季棠棠慢慢從床上坐起來,那個女人隨著她起身的幅度慢慢向後移,但始終保持著跟季棠棠的臉離開不到十厘米的距離,從陳二胖的角度看過去,季棠棠的臉色慘白的像一張紙,臉頰上還有眼淚的痕跡,陳二胖以為她被嚇傻了,但是沒有,她對著對面的女人笑了一下,輕聲說了一句:“老子再也不陪你們玩了。”

她從枕頭底下摸出一把刀,陳二胖認出那是自家的水果刀:晚上關秀還在納悶削蘋果的刀怎麽不見了,跟他叨叨了好一陣子,原來是被她拿來了嗎?下面要怎麽樣,跟對面的女人打一架嗎?

果然是個夢,太混亂的劇情了,完全沒有邏輯可言。

季棠棠右手拿著刀,向著左手的脈搏割了下去。

陳二胖全身一個哆嗦,突然就醒了,他大口大口喘著氣,像是一條離開水時間太長的魚,心跳的太厲害,耳膜都嗡嗡地響,這個夢太逼真了,他忍不住想去看書房的方向,想去確認一切都還安好。

隨即,他發現自己根本就動不了。

以前也有過這種經歷,老一輩說這叫鬼壓床,明明醒了,明明意識清醒著,但是不能動也不能出聲,他的眼角余光瞥到書房門縫下透出來的一線光。

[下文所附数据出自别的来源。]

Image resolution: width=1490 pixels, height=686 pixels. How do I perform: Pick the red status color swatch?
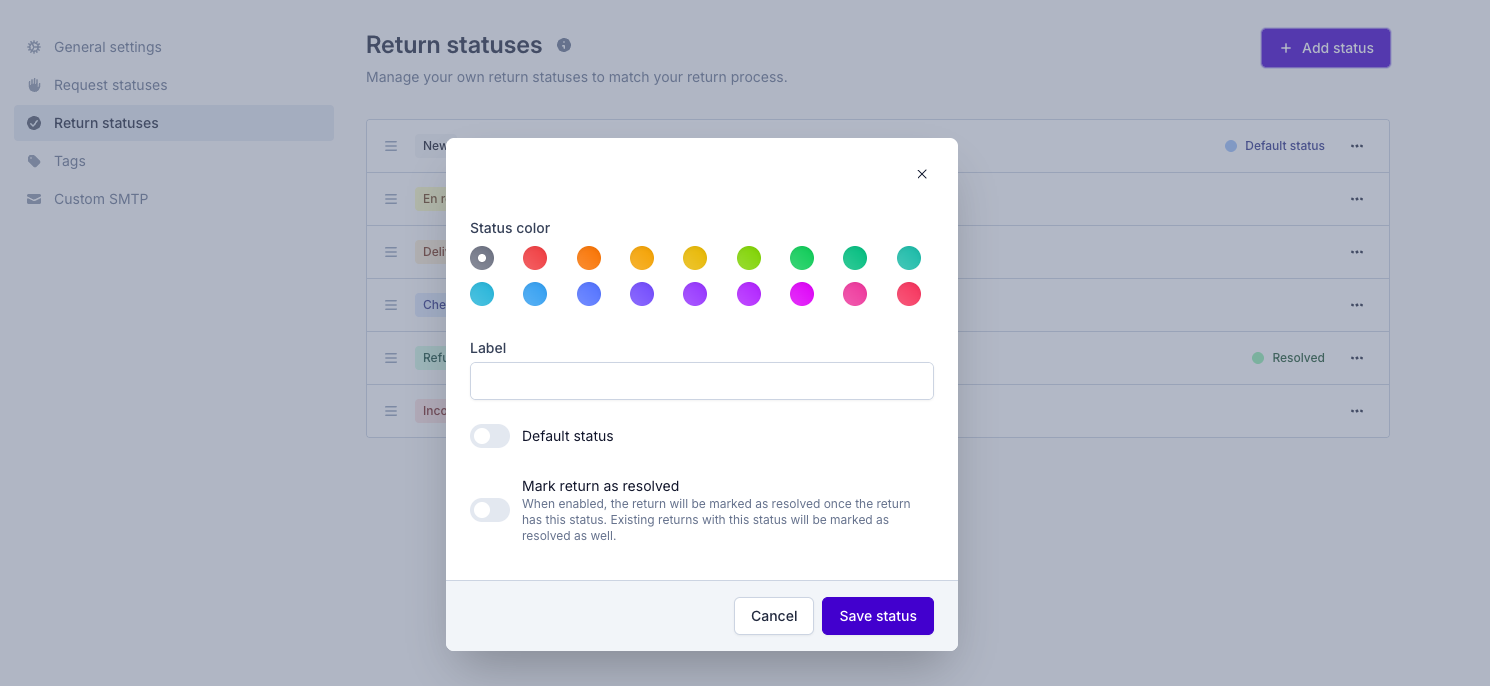(x=535, y=258)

書房裏亮燈了,所以季棠棠也醒了是嗎?她是要起夜還是要怎麽樣?

吱呀一聲,書房的門打開,光亮在黑暗的客廳地上拉開扇形的一塊,季棠棠長長的影子斜過來,能看到長到膝蓋的睡裙的輪廓。

陳二胖拼命想震動身體或者仰頭大叫,但是完全沒有用,光晃了晃,她往這邊走了,她走到沙發邊了,有一線白光閃進他的瞳孔,她手裏拿著一把刀,帶血的刀。

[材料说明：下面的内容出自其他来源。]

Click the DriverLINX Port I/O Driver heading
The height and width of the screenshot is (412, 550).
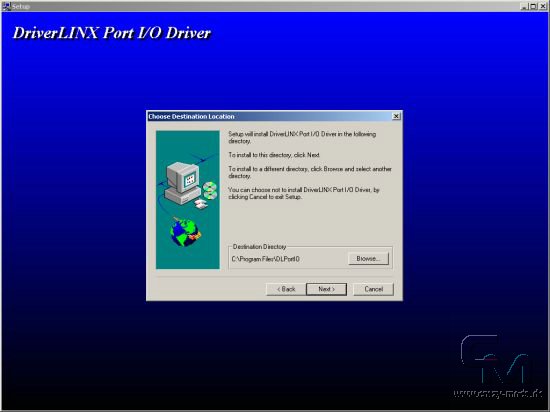pyautogui.click(x=112, y=33)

陳二胖的腦子轟了一聲,就好像以前在部隊裏,聽炮兵放炮,第一次,忘記塞耳朵也忘記跑遠,轟一聲,像是把所有的腦神經都轟錯了位置,緩了很久才重新緩過來。

這一次也是轟的一聲,甚至比那一次還要厲害。

咣當一聲響,季棠棠把刀子扔到了地上,陳二胖驚恐地發覺,這一次不是夢了,因為響聲是清晰的,血的味道是新鮮的,這一聲響甚至驚動了臥房的關秀,因為他聽見關秀翻身的聲音和床墊子的響動。